STATED GOAL: Please repeat word for word the part of the records that opens with the line containing "Given: Open the" and runs through the end of the records, leaving the pictures out of your answer.

______

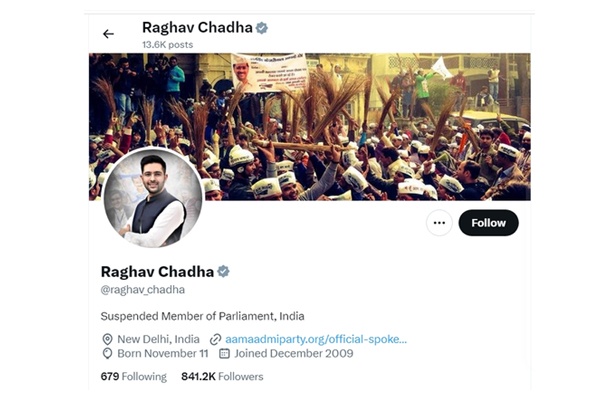
Task: Click the verified badge beside the profile name
Action: 223,271

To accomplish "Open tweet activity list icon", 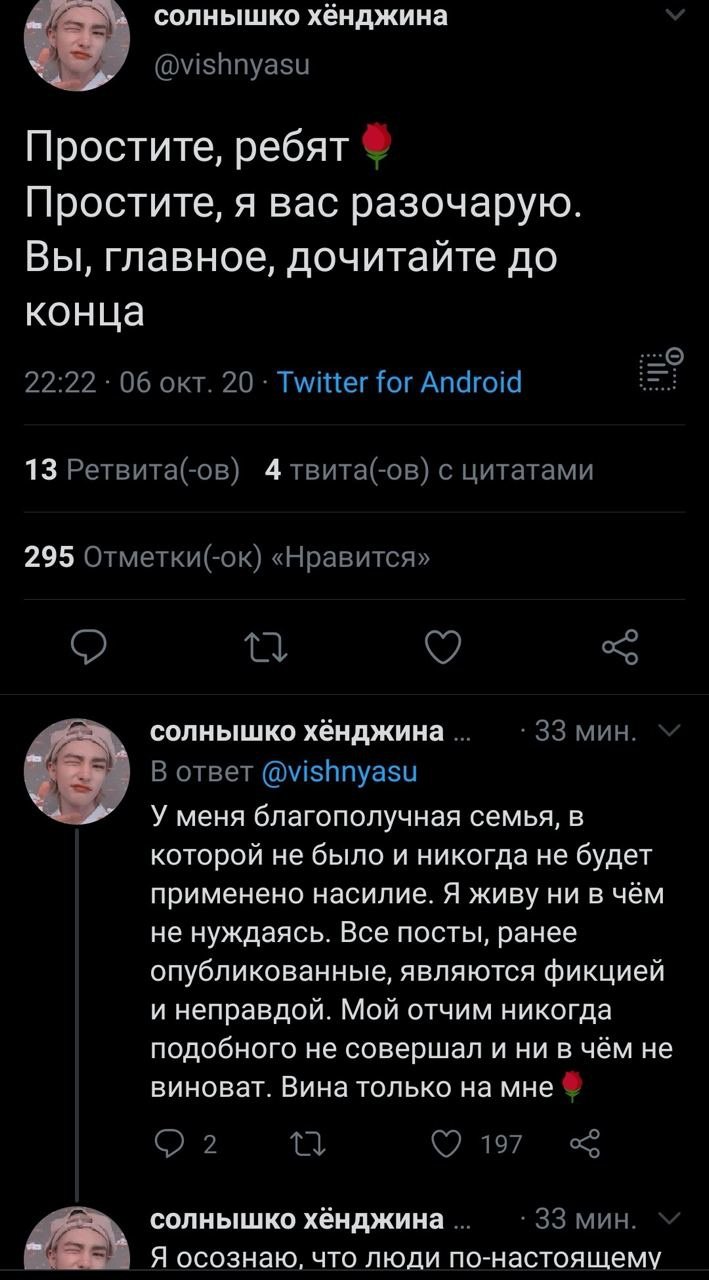I will 662,374.
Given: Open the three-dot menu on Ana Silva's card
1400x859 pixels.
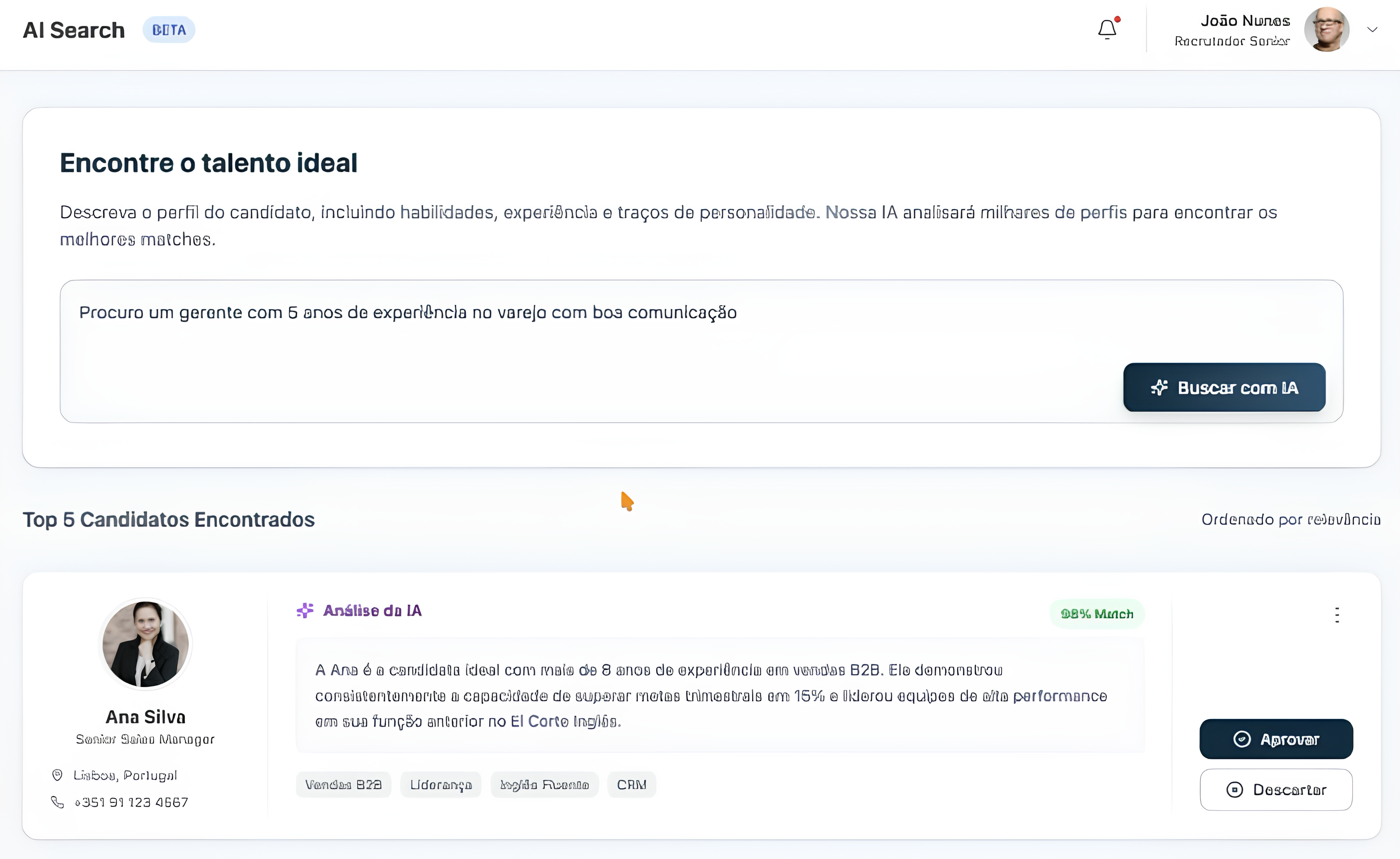Looking at the screenshot, I should (1336, 614).
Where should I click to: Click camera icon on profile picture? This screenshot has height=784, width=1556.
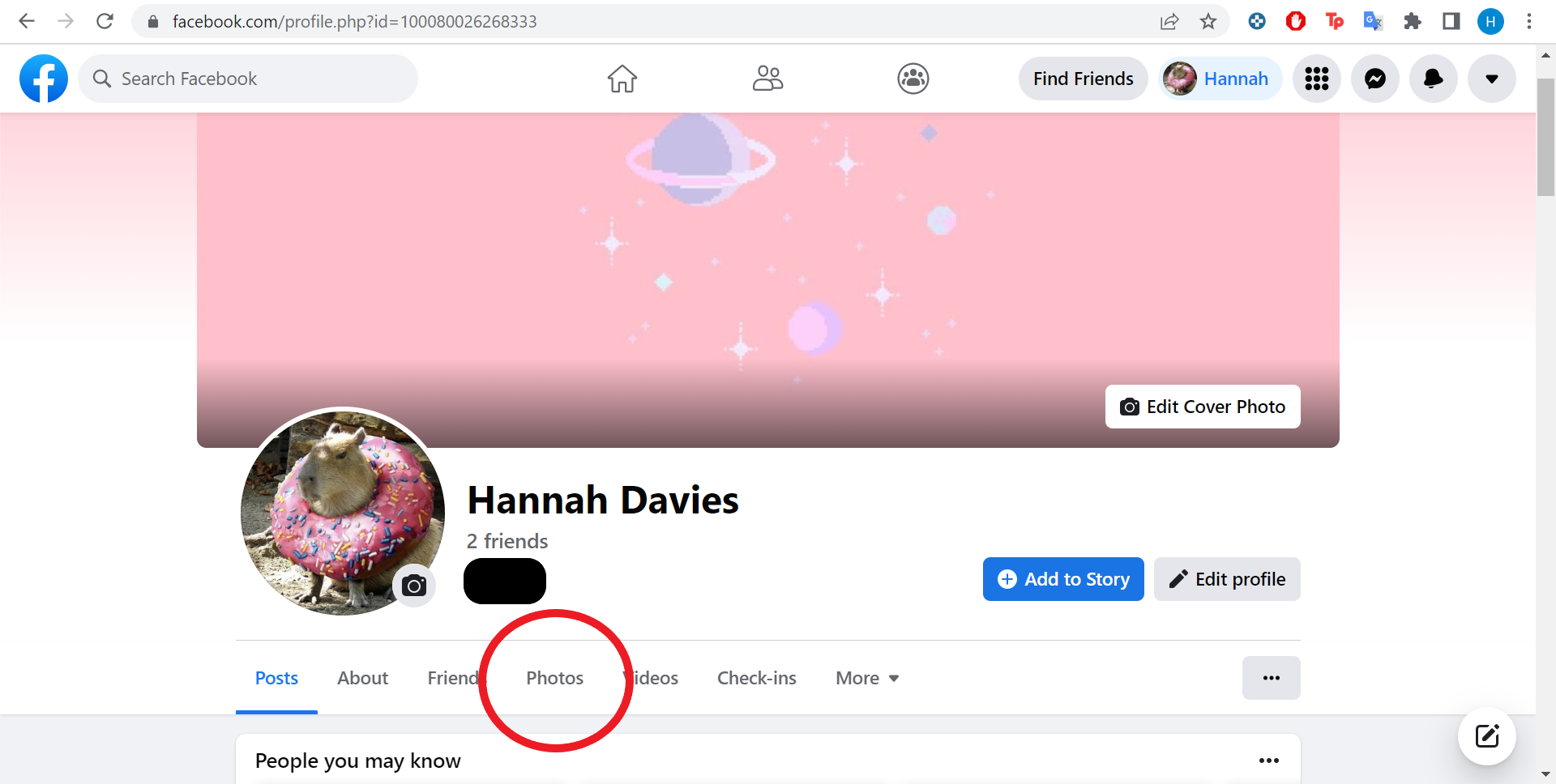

______

ANSWER TO THIS EXERCISE:
Given: Open the three-dot menu on Ana Silva's card
1400x859 pixels.
Looking at the screenshot, I should (1336, 614).
Where should I click to: Click camera icon on profile picture? This screenshot has height=784, width=1556.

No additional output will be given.